Even though California lawmakers passed a $139 billion budget last week, more votes remain this week to implement spending on homelessness, health care, affordable housing and a variety of other budget priorities that require policy changes.
On Monday, lawmakers passed several of these “budget trailer bills”:
Authorizing a new, online community college
The Legislature approved a budget bill that creates an online community college, funded with more than $100 million for start-up costs, and then $20 million annually in coming years.
The bill calls for the college to offer practical career-training programs for adults, which will provide certifications or short-term credentials.
Extended and expanded a tax break for Hollywood
California lawmakers will continue the state’s Film and Television Tax Credit through 2025. It would have expired in 2020 without a vote. The credit gives back $330 million each year to films and television shows that stay in or relocate to California.
Republican Assemblywoman Marie Waldron argued money from films trickle down to hotels, caterers and other service industries.
“The industry really helps propel, almost like a ripple effect, hundreds, even thousands, of other ancillary businesses,” she said, recalling her time working for NBC Sports.
Lawmakers first created the credit in 2009 to stop productions from leaving for lower-cost states with heavy industry incentives. The state’s non-partisan Legislative Analyst’s Office has found the credit has helped achieve that goal, but fiscal groups across the political spectrum — from the conservative Tax Foundation to the liberal Center on Budget and Policy Priorities — have questioned whether the extra economic activity outweighs lost tax revenue.
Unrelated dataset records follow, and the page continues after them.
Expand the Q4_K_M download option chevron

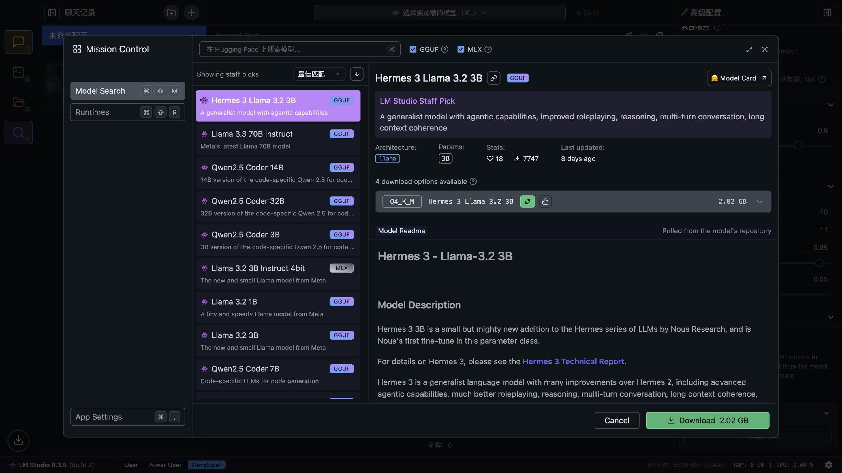coord(760,201)
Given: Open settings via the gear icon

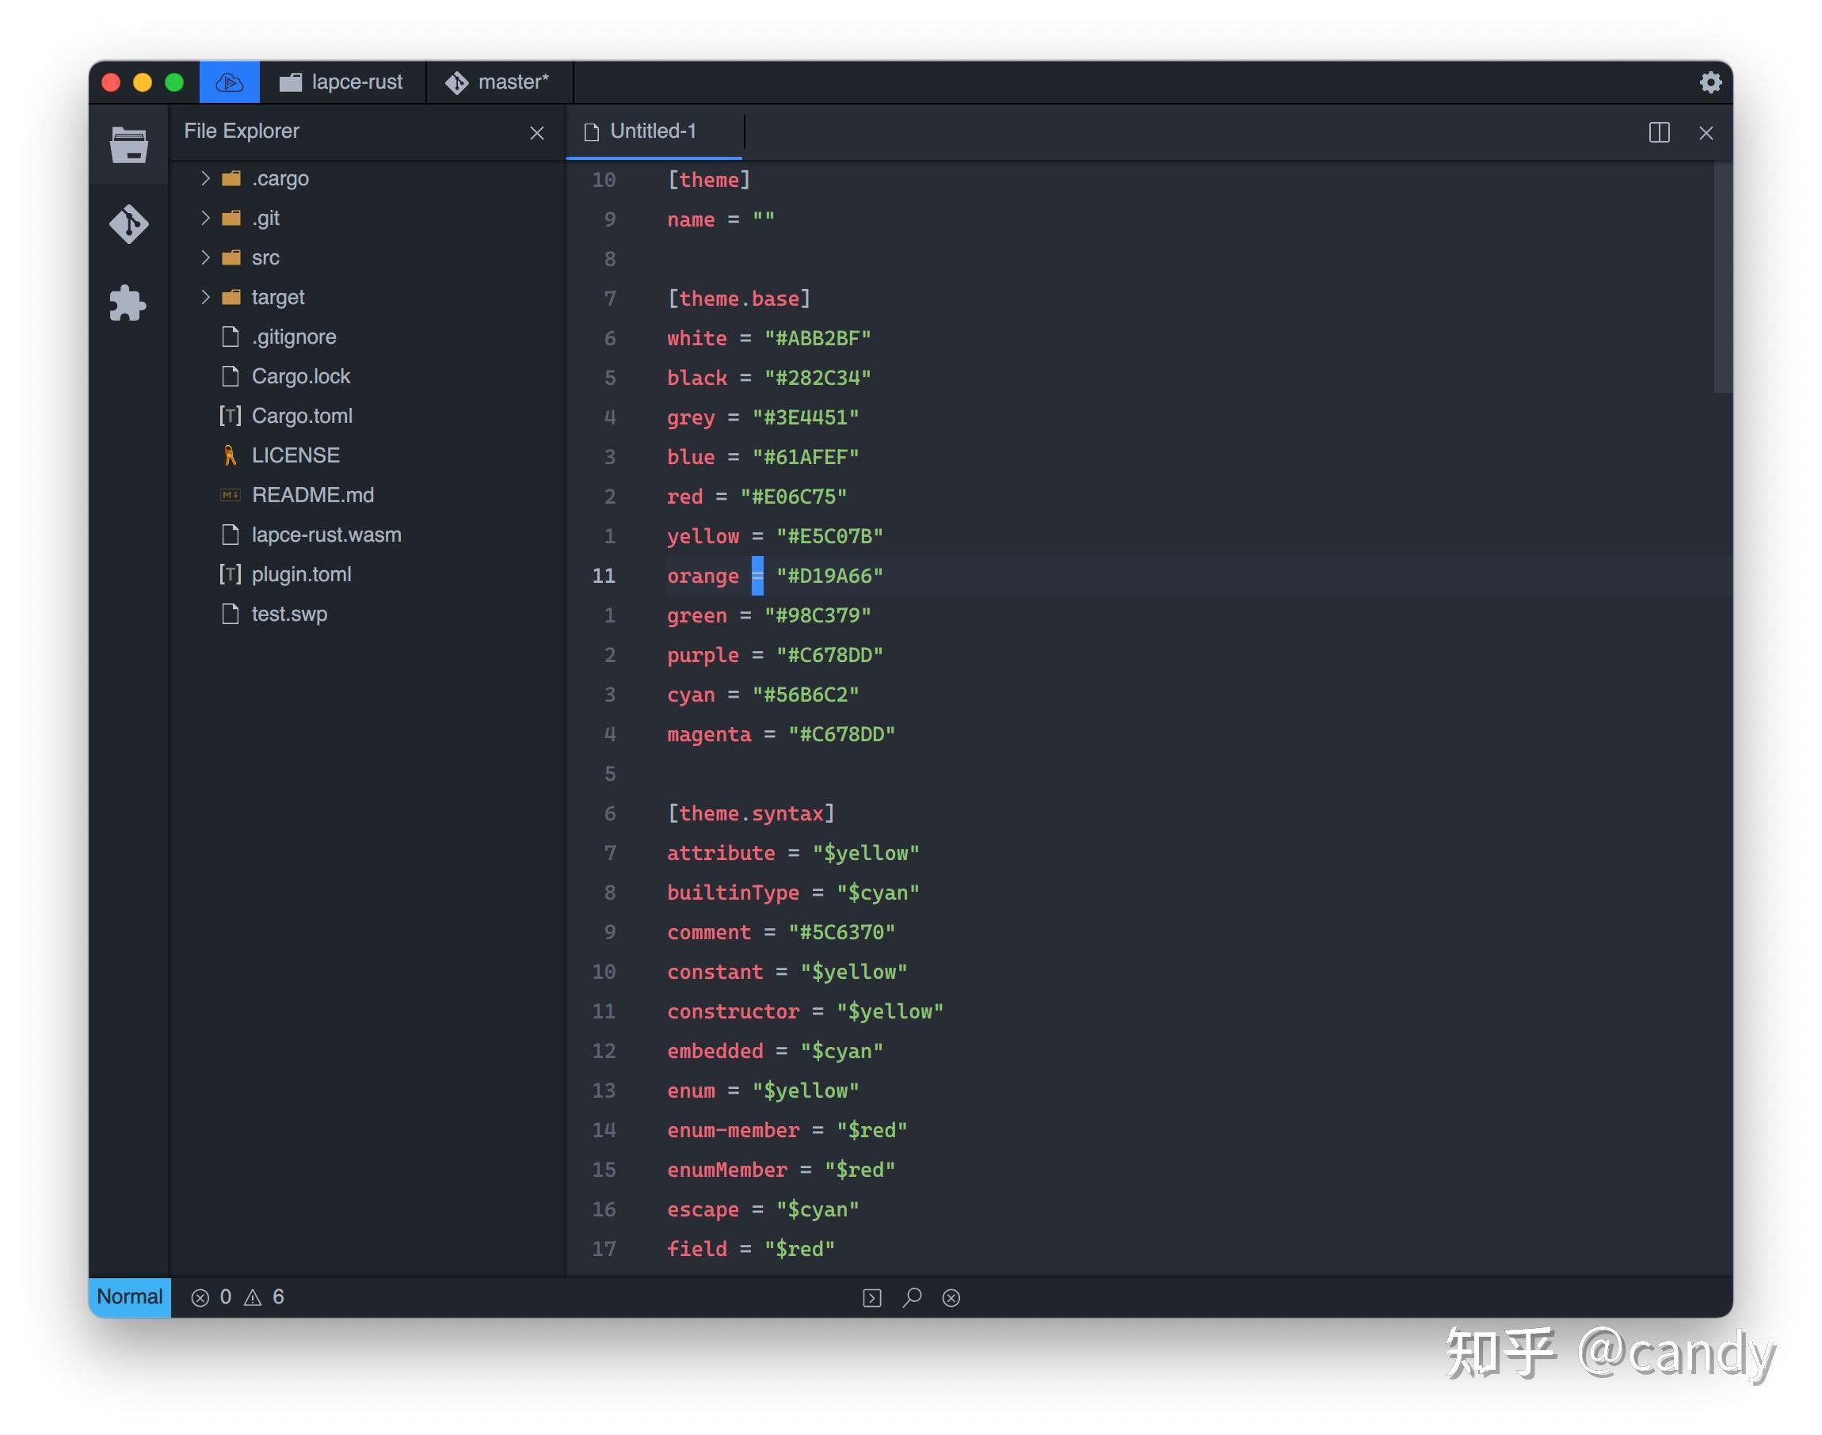Looking at the screenshot, I should pyautogui.click(x=1709, y=82).
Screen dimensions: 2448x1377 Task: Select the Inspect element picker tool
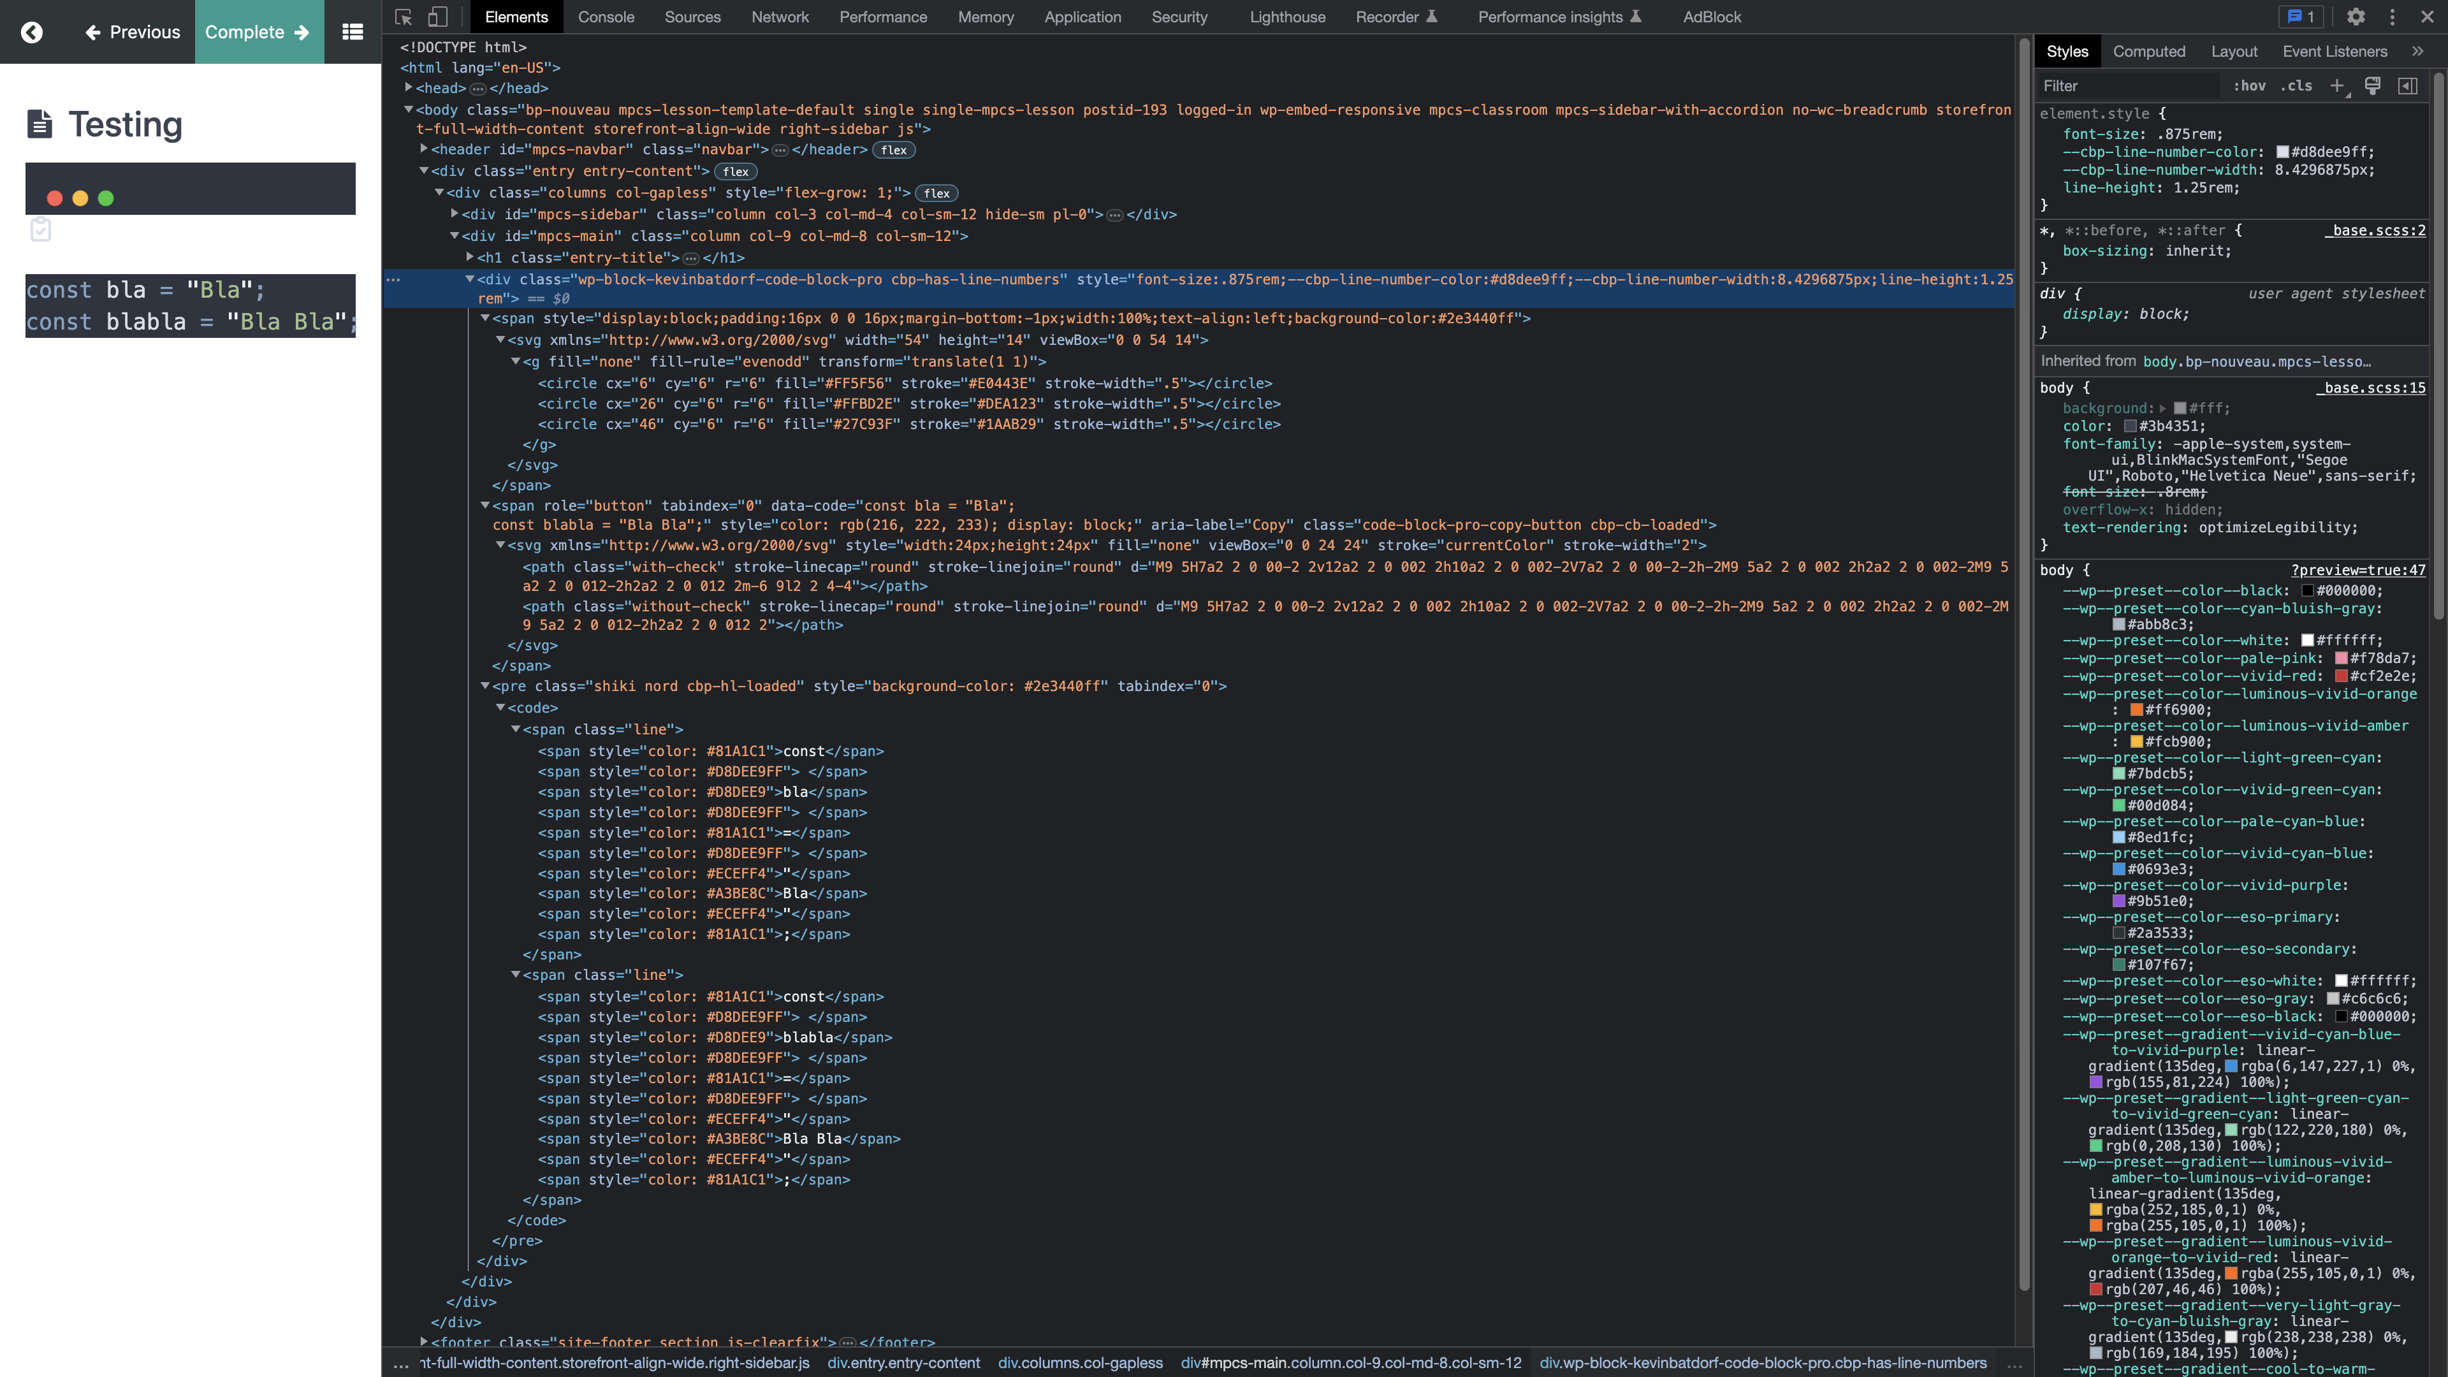tap(403, 17)
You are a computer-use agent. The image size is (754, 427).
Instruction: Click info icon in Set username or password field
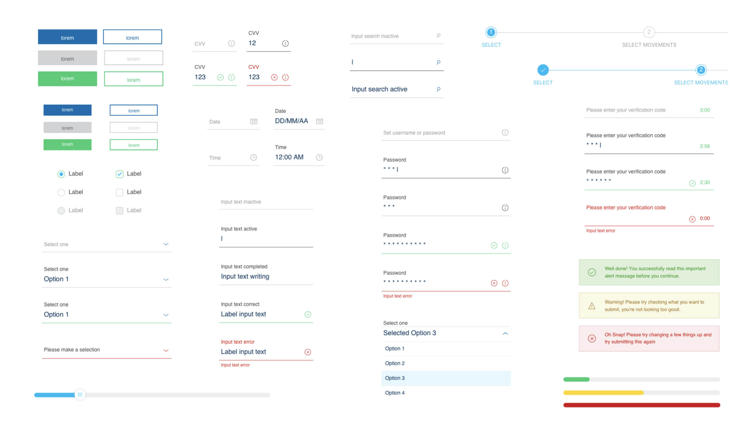pos(505,132)
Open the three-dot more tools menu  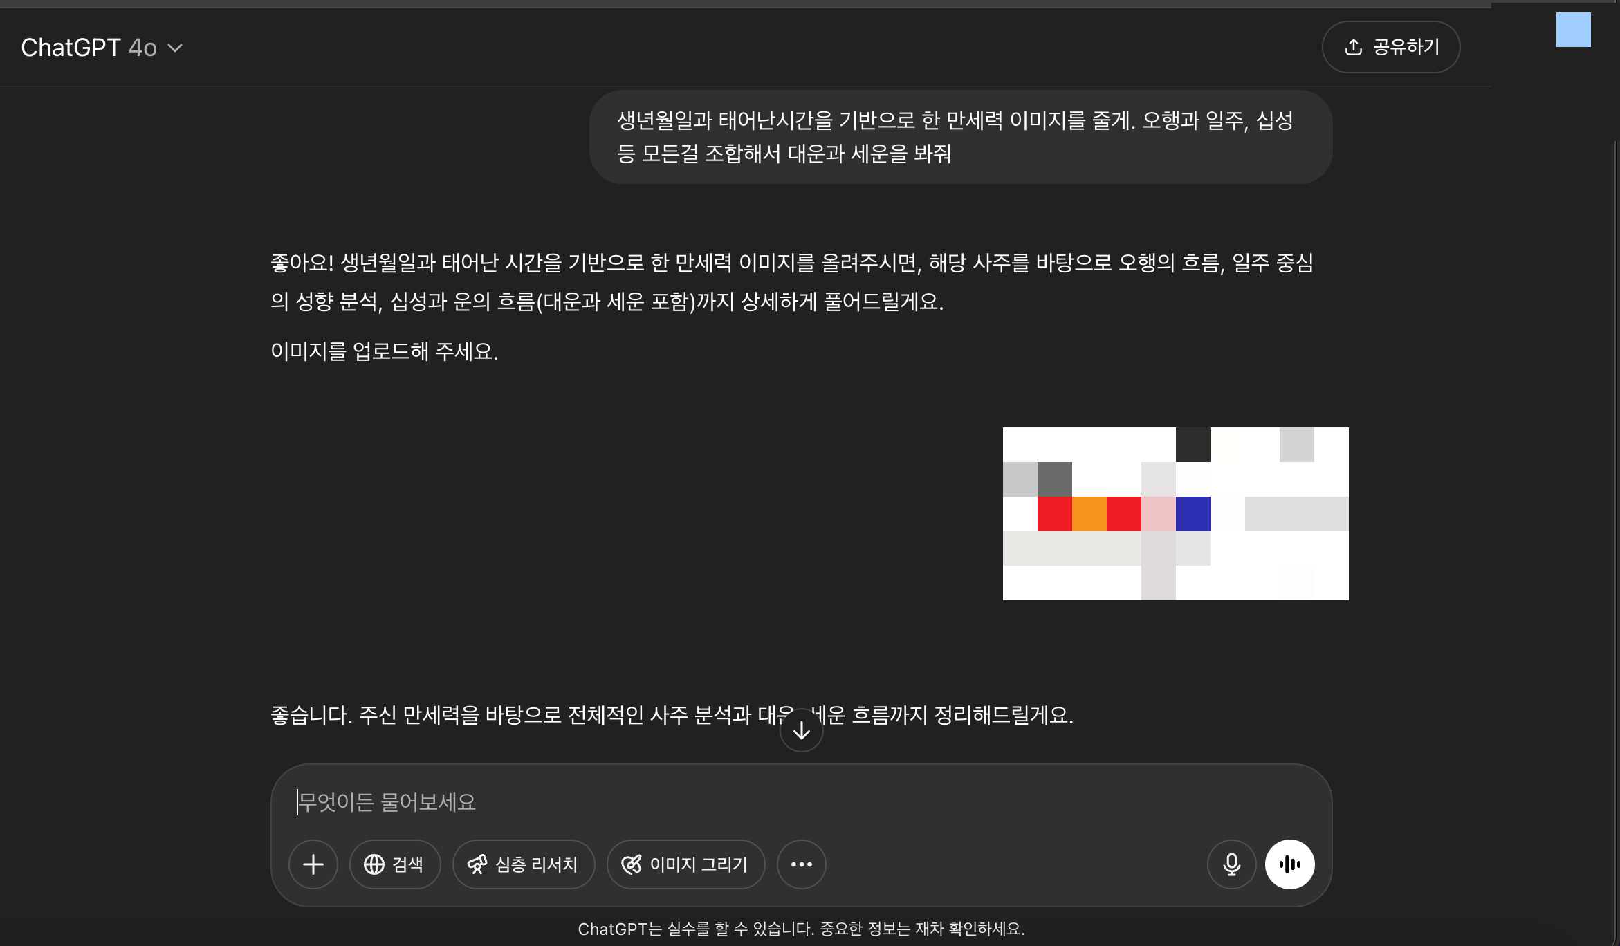(801, 864)
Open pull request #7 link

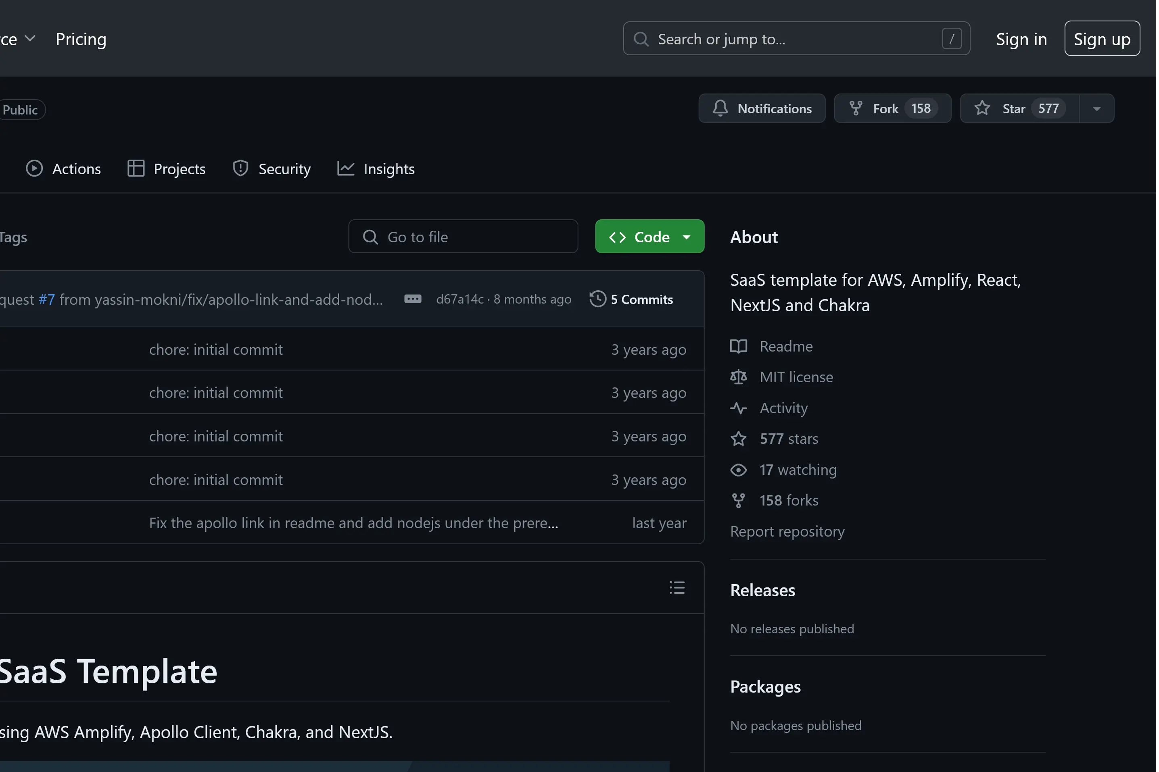(47, 299)
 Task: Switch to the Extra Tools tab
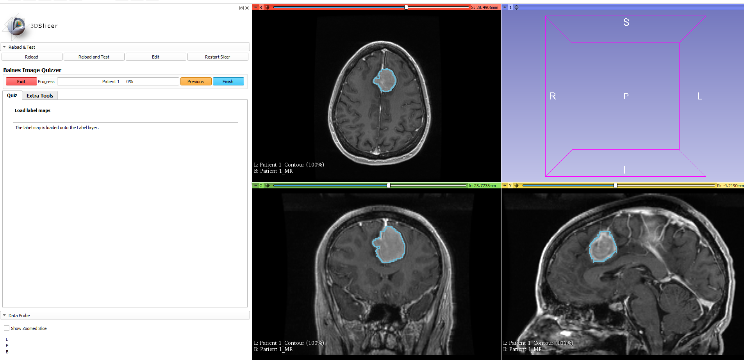coord(39,95)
Single-payer and universal health care pushes result in a study
After a noisy push for single-payer health care divided California Democrats last year and spawned months of hearings and discussions, the new state budget contains little to mark that debate.
The state Senate passed the single-payer health care bill last year, which led to the state Assembly halting it over major unresolved funding questions.
During budget negotiations this year, the roles were reversed. The Assembly proposed a first step toward universal health care coverage by expanding Medi-Cal access to undocumented immigrants. The Senate prioritized other funding, such as raising welfare payments.
Ultimately, the other priorities won. The bill that implements health care funding instead spends $5 million on a new study group. It must report back in 2021 about how to get to universal coverage.
Democratic state Sen. Ricardo Lara, an author of the single-payer measure, voted against the bill.
“We could have and should have made a prudent investment toward making health care a more human right in California, by expanding Medi-Cal to our immigrant population,” Lara said, endorsing the Assembly’s approach.
All of the trailer bills passed and head to the governor for his signature.